Le Cinéma et la presse (1961), co-signé par l’un des premiers critiques de cinéma français, René Jeanne (du Petit Journal), propose une hypothèse stimulante bien qu’incertaine : l’avènement du cinéma a entraîné la plus grande mutation du journal depuis le double marché d’Émile de Girardin. En effet, le cinéma, en tant que média d’information, redéfinit la notion même de presse et entraîne un remodelage des rubriques. À partir des années 1990, florissent de nombreuses études (La Critique de cinéma en France, L’Avant-garde cinématographique en France dans les années vingt, Le Cinéma et ses métiers etc) en réaction aux transformations de l’écosystème médiatique. En effet, ces ouvrages, qui font état d’un sentiment de crise partagé, interrogent l’avenir de la forme et du statut de la critique de cinéma. La monographie de Pascal Manuel Heu, centrée sur la figure d’Émile Vuillermoz (Le Temps du cinéma. Emile Vuillermoz père de la critique cinématographique, L’Harmattan, 2003), se démarque quelque peu de ces textes car elle propose l’ébauche d’une poétique de la critique cinématographique (en étudiant notamment la création de néologismes, les concepts nouveaux ou encore la poétique de l’anticipation que l’on retrouve dans les critiques). Toutes ces publications s’accompagnent d’un intérêt croissant pour les archives « non-film”[1] (qui embrasse toute la presse mais s’étend aussi bien au-delà). Enfin, Richard Abel, auteur d’une anthologie en deux volumes des premières critiques de cinéma en France (French Film Theory and Criticism. A History Anthology 1907-1939, Princeton, 1993), propose une nouvelle approche : son texte le plus important, Menus for Movieland (2015) s’appuie sur une exploitation à grande échelle d’archives numérisées (Chronicling america) afin de démontrer que la presse est un « partenaire culturel » du cinéma.
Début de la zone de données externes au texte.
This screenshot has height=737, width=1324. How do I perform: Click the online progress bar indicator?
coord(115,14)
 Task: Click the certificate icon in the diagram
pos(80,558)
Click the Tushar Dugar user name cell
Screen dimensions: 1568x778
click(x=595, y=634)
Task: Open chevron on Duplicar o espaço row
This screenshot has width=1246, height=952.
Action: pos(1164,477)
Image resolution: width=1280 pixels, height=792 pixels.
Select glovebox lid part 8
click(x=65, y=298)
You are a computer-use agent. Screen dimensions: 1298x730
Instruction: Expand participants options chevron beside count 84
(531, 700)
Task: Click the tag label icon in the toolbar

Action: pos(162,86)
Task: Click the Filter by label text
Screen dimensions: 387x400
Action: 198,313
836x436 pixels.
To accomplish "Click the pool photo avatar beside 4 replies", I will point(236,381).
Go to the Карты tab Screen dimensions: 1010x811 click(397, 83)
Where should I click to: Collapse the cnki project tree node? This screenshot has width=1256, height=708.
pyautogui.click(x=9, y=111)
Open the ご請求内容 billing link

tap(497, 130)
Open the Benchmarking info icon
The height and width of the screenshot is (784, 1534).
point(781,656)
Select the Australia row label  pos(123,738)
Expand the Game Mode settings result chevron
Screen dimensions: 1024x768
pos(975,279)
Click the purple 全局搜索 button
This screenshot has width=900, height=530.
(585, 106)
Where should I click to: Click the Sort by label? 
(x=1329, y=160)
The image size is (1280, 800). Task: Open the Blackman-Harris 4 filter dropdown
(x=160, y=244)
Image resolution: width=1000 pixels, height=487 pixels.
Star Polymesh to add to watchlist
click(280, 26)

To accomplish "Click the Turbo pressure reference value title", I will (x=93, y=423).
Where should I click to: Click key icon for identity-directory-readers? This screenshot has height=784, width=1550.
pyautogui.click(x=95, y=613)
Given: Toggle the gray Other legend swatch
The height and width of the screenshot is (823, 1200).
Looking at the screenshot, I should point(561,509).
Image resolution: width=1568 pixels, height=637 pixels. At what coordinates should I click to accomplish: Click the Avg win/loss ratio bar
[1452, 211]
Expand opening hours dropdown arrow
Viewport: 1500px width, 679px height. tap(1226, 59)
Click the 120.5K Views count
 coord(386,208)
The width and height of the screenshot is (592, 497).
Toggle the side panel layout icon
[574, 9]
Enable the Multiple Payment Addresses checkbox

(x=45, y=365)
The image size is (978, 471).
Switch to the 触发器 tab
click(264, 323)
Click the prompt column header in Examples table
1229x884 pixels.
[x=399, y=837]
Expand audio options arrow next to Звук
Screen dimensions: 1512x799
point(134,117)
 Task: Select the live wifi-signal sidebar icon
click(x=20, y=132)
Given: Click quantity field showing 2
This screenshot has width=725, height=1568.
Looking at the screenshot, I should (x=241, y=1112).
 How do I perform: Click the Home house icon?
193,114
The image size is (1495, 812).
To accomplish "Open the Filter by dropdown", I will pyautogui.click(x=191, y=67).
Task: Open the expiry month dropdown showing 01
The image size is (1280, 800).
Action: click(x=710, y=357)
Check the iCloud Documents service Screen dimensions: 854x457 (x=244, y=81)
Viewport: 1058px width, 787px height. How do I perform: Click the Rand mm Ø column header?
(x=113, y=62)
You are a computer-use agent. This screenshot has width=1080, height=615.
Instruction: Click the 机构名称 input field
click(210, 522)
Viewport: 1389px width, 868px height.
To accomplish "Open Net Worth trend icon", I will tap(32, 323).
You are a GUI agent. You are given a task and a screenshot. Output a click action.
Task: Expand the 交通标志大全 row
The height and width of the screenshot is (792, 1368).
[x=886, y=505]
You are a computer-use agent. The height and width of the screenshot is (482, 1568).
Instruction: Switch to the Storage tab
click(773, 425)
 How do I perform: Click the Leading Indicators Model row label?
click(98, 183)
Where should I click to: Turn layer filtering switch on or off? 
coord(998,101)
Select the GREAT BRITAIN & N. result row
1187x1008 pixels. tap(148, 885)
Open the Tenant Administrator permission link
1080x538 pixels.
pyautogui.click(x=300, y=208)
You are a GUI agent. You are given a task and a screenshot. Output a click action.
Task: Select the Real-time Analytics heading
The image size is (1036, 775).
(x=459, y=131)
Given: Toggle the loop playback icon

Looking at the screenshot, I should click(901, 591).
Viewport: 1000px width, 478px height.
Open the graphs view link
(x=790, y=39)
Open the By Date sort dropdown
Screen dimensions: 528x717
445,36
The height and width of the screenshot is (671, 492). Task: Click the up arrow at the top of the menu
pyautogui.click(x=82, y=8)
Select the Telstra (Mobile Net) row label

Il apparaît ainsi qu’en France, la plupart des recherches se focalisent sur la “critique de cinéma”, laissant de côté d’autres formes qui contribuent pourtant fortement à l’émergence de la rubrique cinématographique. Si les grandes étapes de l’introduction du cinéma dans la presse sont bien identifiées, les transformations progressives sont quant à elles moins étudiées. L’approche poétique, mobilisée dans le cadre de recherches monographiques (Vuillermoz), ne fait pas encore l’objet d’une étude à grande échelle tandis que les corpus numérisés sont surtout utilisés dans le cadre plus large des archives « non-film » (où la presse n’est pas vraiment prioritaire). En définitive, comme le note Pascal Heu, “c’est toute l’histoire de la critique cinématographique d’avant la Libération des années trente et quarante, qu’il conviendrait de reprendre de façon méthodique” (Emile Vuillermoz, Le Temps du cinéma, p. 215).

À l’aide des nouveaux outils de reconnaissance et de classification automatisées des genres journalistiques, nous tenterons de définir l’émergence de la rubrique cinéma et plus généralement de l’écriture cinématographique (1900-1914), puis nous examinerons les formes et la structure de la page cinéma (1927-1932), notamment dans le journal Le Matin.

S’appuyant sur une lecture distante d’archives numérisées (mises à disposition par la BNF), le projet Numapresse tente d’établir des modèles de classification automatisée susceptibles d’aboutir à une sorte de “portrait-robot” des genres à partir des termes qui les connotent le plus.

Cette modélisation nous permet d’analyser la répartition des genres sur de longues périodes et ainsi de mettre en lumière les récurrences et les ruptures. Dans le cas particulier du cinéma, le modèle met en évidence la nature “cyclique” des articles à l’échelle d’un mois et même d’une année, notamment avec la publication de “la page de cinéma” le vendredi dans le journal Le Matin. Ce rythme de publication intervient sur le fond d’un accroissement général de la place accordée au cinéma dans la presse.

 

L’émergence d’une rubrique

Ces outils de classification nous permettent également d’observer l’émergence du cinéma dans la presse. Si le cinéma en tant que “sujet” journalistique s’impose sous l’effet de “médiatisations” soudaines puis fait l’objet d’un traitement récurrent après 1910, il faut attendre 1913 pour observer l’apparition régulière de formes journalistiques reconnues comme du “journalisme de cinéma ». En effet, le critère n’est pas seulement de parler de cinéma mais de ressembler à ce que sera la rubrique cinéma des années 1920 et 1930. Parmi les erreurs de classification commises par les outils, les textes de théâtre mais surtout les faits divers et le roman-feuilleton (qui peuvent s’apparenter à de futurs synopsis de films) sont assimilés à du cinéma. Par ailleurs, le 28 novembre 1913 (peu après l’initiative du Journal qui crée une rubrique cinématographique le 17 octobre), Le Matin introduit sa “Semaine au cinéma” au format feuilleton, emplacement qui n’est pas anodin étant donné les liens établis par le modèle pour la période 1913-1914.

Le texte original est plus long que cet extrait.